Monday, March 27, 2017

Cadet is closing on 9th Street



Brooklyn-based designers Raúl Arévalo and Bradley Schmidt, who create military-academy-inspired menswear for their Cadet brand, are closing up shop on Ninth Street between First Avenue and Second Avenue.

A for rent sign has been hanging above the shop, which opened in the spring of 2013, for several months now.

The Cadet sidewalk sign notes sales of up to 90-percent off... along with a few fucking laments...





This is the second high-end menswear store to close in the East Village this month. After 12 years in business, Odin shut down its location on 11th Street between First Avenue and Second Avenue.

16 comments:

Anonymous said...

Are they giving the finger to the LES?

Anonymous said...

Not surprising. Who in the EV wears "military-academy-inspired menswear"? One doesn't see many "statements", fashion-wise, on the street these days. The village's male residents seem to prefer an untucked dress shirt, worn with a pair of ironed jeans, as the uniform for their weekend mayhem. I often wonder how Trash and Vaudeville, of which I am a fan, survives. Especially now that Hot Topic has co-opted that look and sells it at shopping malls around the country. People don't come to the village to be "outsiders" anymore and that reflects in their dress. The only businesses that seem to be opening are restaurants and bars. And even those come and go within a few years. We've probably seen the last of "Angelica's Kitchen" type places that lasted for decades. As for fashion, again, the days of "experimenting" are over.

Anonymous said...

WTF? Is this a joke or are they for real? Why say fuck off? Not exactly a graceful exit.

Anonymous said...

As a man I prefer to wear yoga pants, like everywhere, everyday. I realize that my "comfort" is more important than what people think of my outfit. Besides they stretch when I go on bespoken ice cream binges.

Anonymous said...

Kinda pointless to run fashion boutiques in the East Village where the street style seems to be dead these days. It is uninspiring to see kids in sweat pants all over the hood every day...

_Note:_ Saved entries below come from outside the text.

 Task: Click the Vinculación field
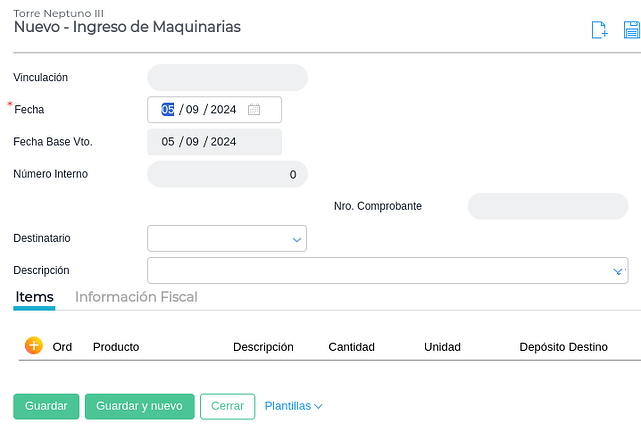pyautogui.click(x=227, y=78)
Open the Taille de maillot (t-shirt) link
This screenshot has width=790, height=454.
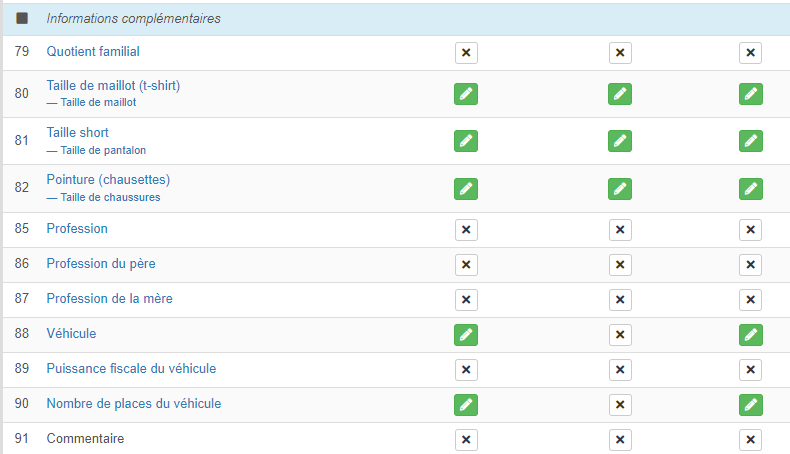(x=113, y=86)
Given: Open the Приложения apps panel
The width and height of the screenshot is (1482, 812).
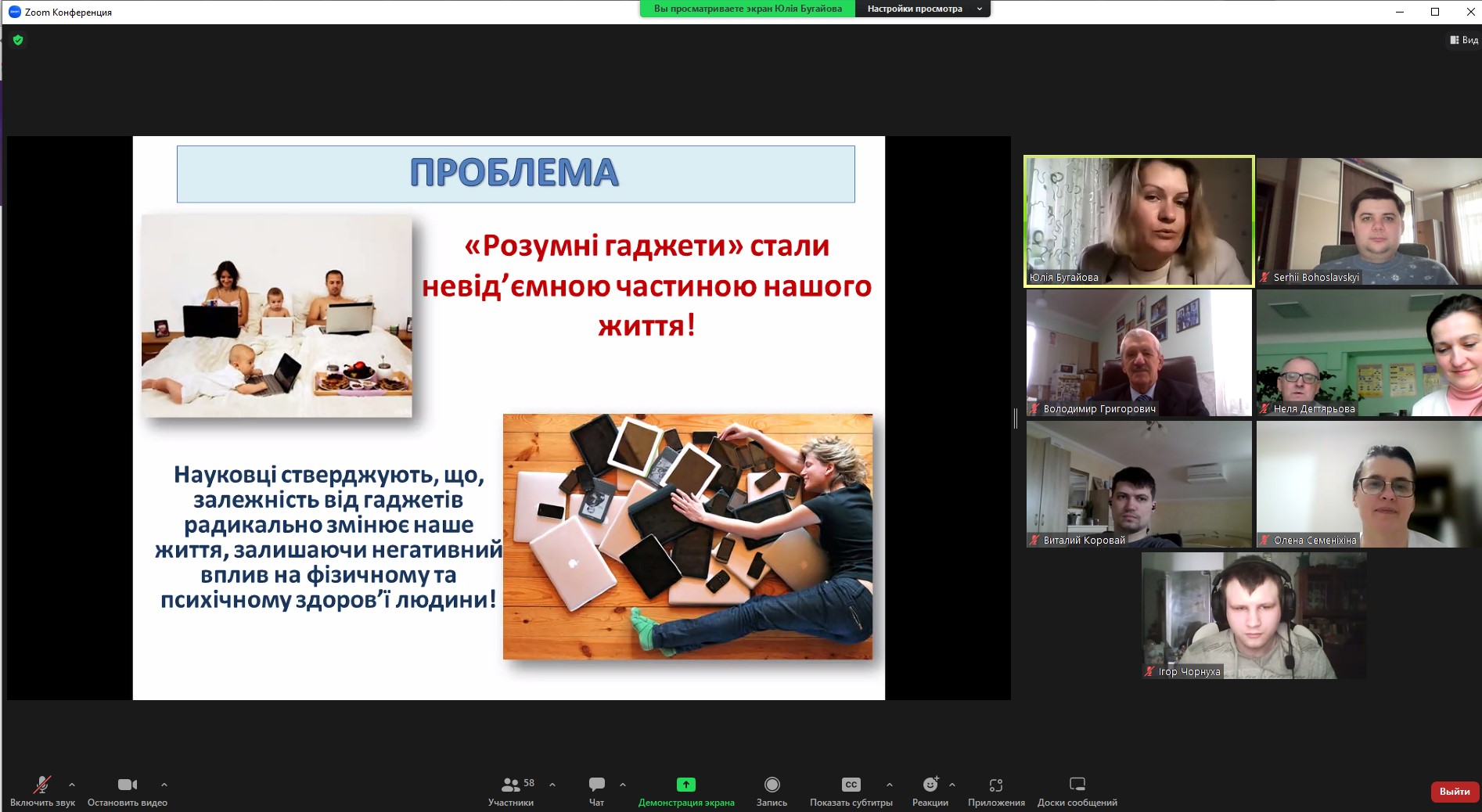Looking at the screenshot, I should click(x=995, y=790).
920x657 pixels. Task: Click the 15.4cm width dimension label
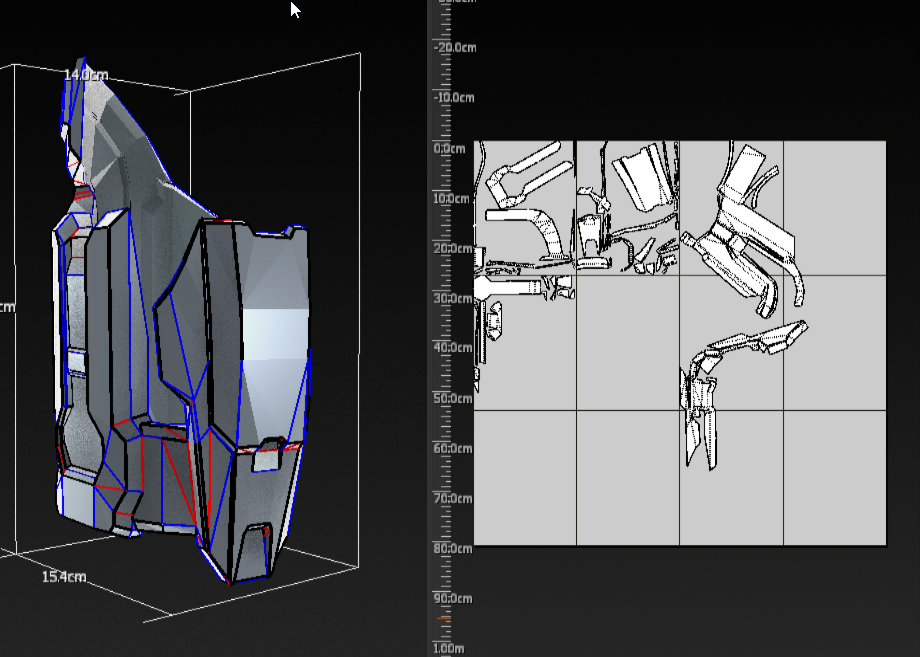point(63,577)
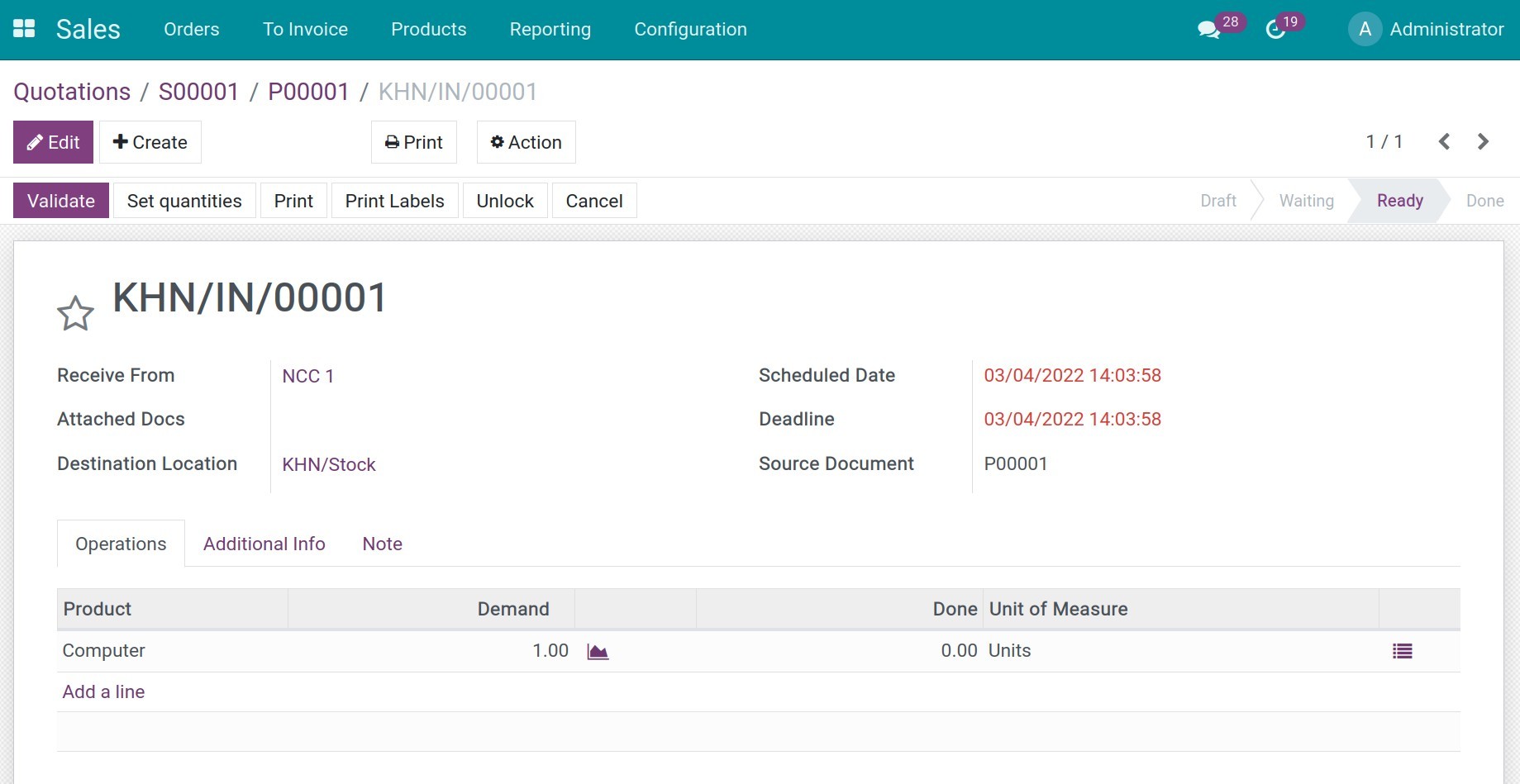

Although shops for frat bros and sorority girls might prosper? Oh wait. We have enough bars here.

Anonymous said...

Well, gee, I was interested in giving them some farewell business until I saw the sign. Way to burn your bridges.

Giovanni said...

How rude. Couldn't they have just put up a sign that says "Peelin' Potatoes?" Actually, peeling potatoes probably describes their next career move to a tee.

Anonymous said...

Is this a prop from a Martin Scorsese movie?

Anonymous said...

What did I do? Fuck you too!

JB said...

Come on, the sign is tongue in cheek. I do agree, however, that the hypergentrification of this neighborhood into Murray hill south probably killed any business based in foot traffic. Way too fashion forward for fratbros.

Anonymous said...

An even funnier sign would be:

Hey you slobs who walk around in untucked dress shirts and fake-stonewashed jeans and grown-ass men who dress like Henry Thomas from E.T. with your fuckin' hoodie over a t-shirt and jeans DRESS LIKE MEN NOT BOYS AND BUY OUR SHIT.

NOTORIOUS said...

Varvatos knockoffs for spindly young men who wistfully stare out the window, hoping that one day soon their grownup male bodies will arrive and sherpa the peg-legged Cadetes over the bridge into adulthood. Pioneers! O pioneers!

Anonymous said...

I will miss this store. I loved their crisp and modern style. However, I do think the price point is a bit much for many. The winter coats began at $800 and above. A simple tee shirt ranged from $60 and above. I happened to walk in there last week and spoke to a salesman. He said that with the hike in rent and the lack of sales, it wasn't beneficial to remain open. They will continue to sell their items online though.

I don't think the outdoor sign was meant to antagonize others, but it is a little tasteless and crude. Oh well. This is just another signification that all good things end.

Greg Cellamare said...

The only ones I see wearing these types of clothes are the crusties. Maybe at 90% off, they can afford some stuff after a few days of begging...

chiclyred said...

The range of comments veers between just plain clueless, and sadly bland. Cadet is/was a locally-owned and operated business - the kind of business everyone has been griping about leaving the East Village in droves! While pricey, they made everything locally (from what I was told). So alas, there goes more tailoring/manufacturing jobs (albeit on a very small scale). There goodbye sign is tacky, but whatever. That stretch of 9th is/was one of the LAST bastions of small, independently-owned businesses once thriving side by side, in the E.V., if not Manhattan.

Anonymous said...

Yeah it was locally owned and operated...and catered to 0% to 0.1% of the neighborhood.

Tailoring and manufacturing jobs...really? Worked by who?

Enlighten us clueless folk, and tell us how a $800 winter coat is a service or benefit to the local economy or artistic community, I need a laugh.